Dataset records -
Content starts
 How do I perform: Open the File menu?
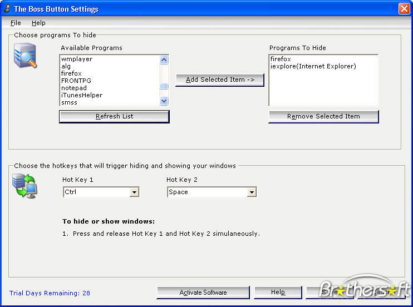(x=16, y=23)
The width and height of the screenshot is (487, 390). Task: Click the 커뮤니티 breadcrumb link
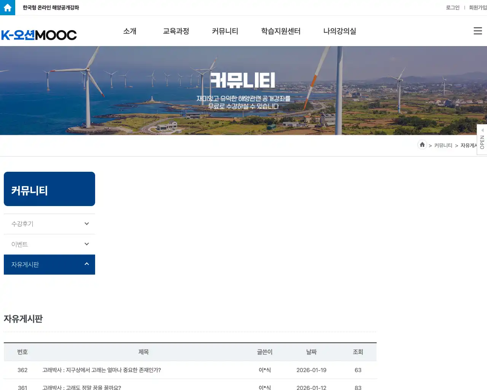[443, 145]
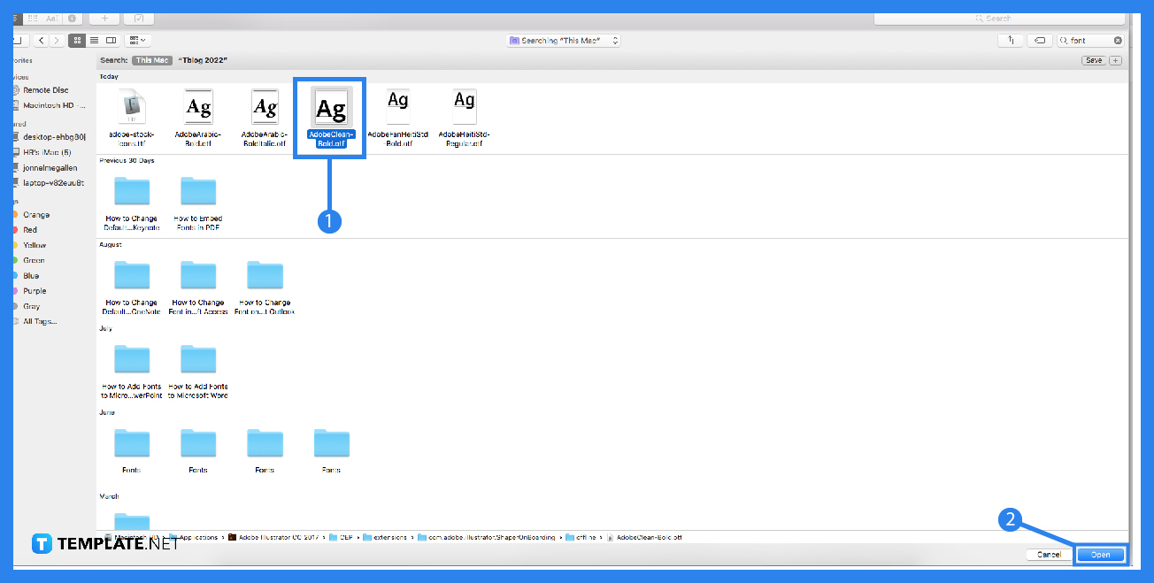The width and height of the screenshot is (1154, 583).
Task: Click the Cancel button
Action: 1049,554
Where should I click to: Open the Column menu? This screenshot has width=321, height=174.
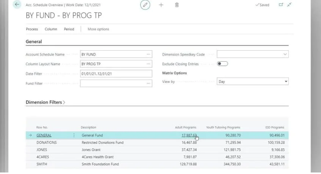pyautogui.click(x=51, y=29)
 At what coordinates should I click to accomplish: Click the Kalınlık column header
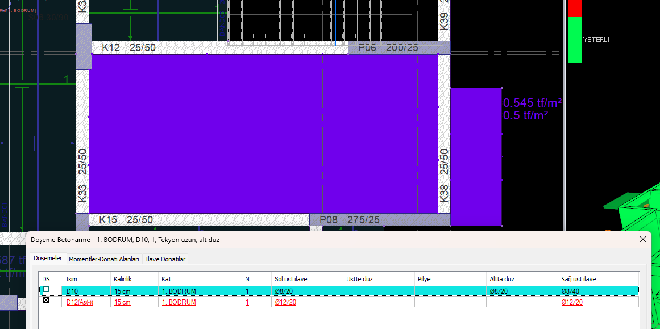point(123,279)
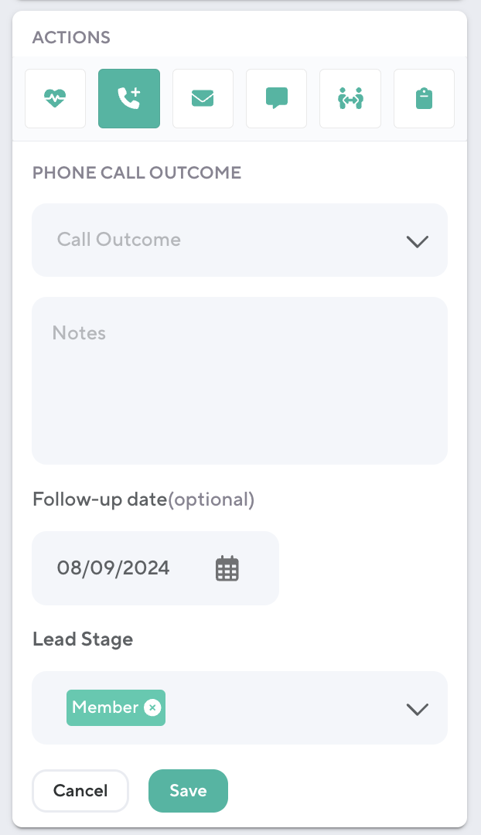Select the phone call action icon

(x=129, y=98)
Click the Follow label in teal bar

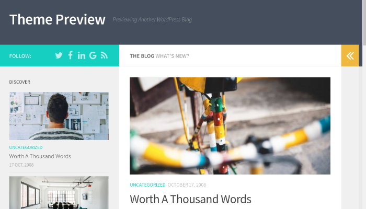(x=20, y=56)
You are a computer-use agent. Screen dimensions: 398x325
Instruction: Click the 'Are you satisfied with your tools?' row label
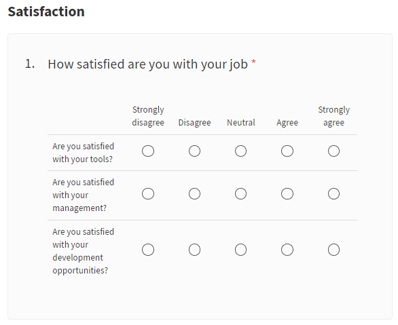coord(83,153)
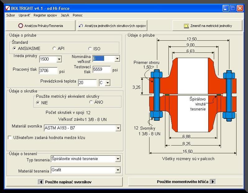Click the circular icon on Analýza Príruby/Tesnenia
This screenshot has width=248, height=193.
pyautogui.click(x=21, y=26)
Content ends
Content starts
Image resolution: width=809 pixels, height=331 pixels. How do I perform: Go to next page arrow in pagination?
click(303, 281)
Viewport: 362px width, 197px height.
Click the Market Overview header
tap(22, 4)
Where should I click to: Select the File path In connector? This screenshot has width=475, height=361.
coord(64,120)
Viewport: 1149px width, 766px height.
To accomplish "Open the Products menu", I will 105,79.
Content ends
Content starts
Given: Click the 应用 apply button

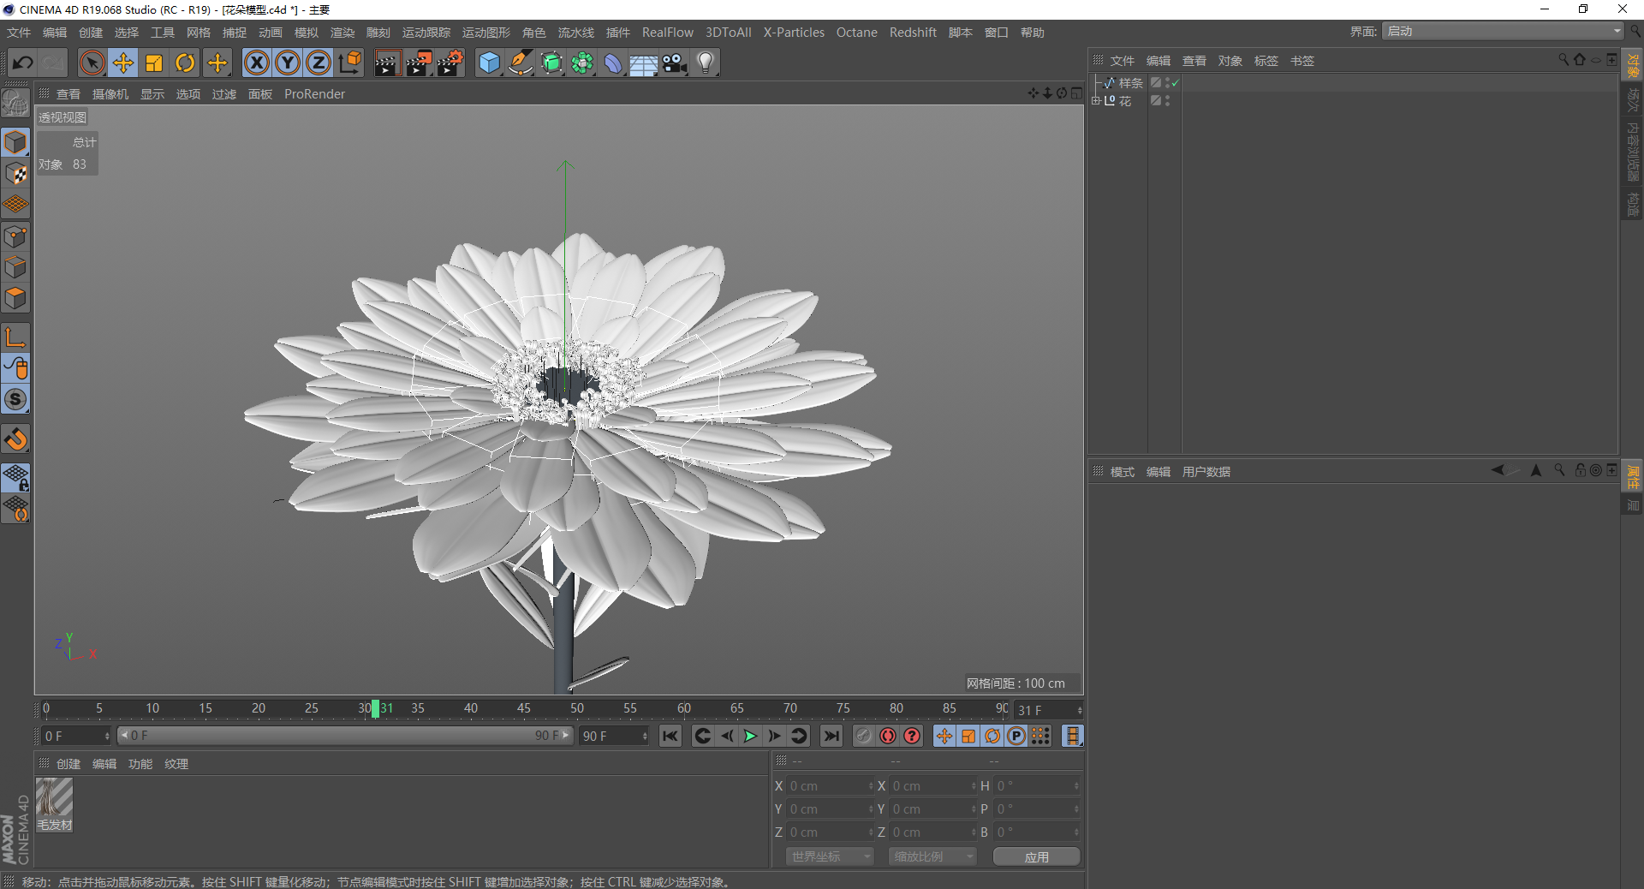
Content ends
Exercise brief -
Your answer must be a single number: how many lines of the entries above contain the string "Viewport".

Your solution -
2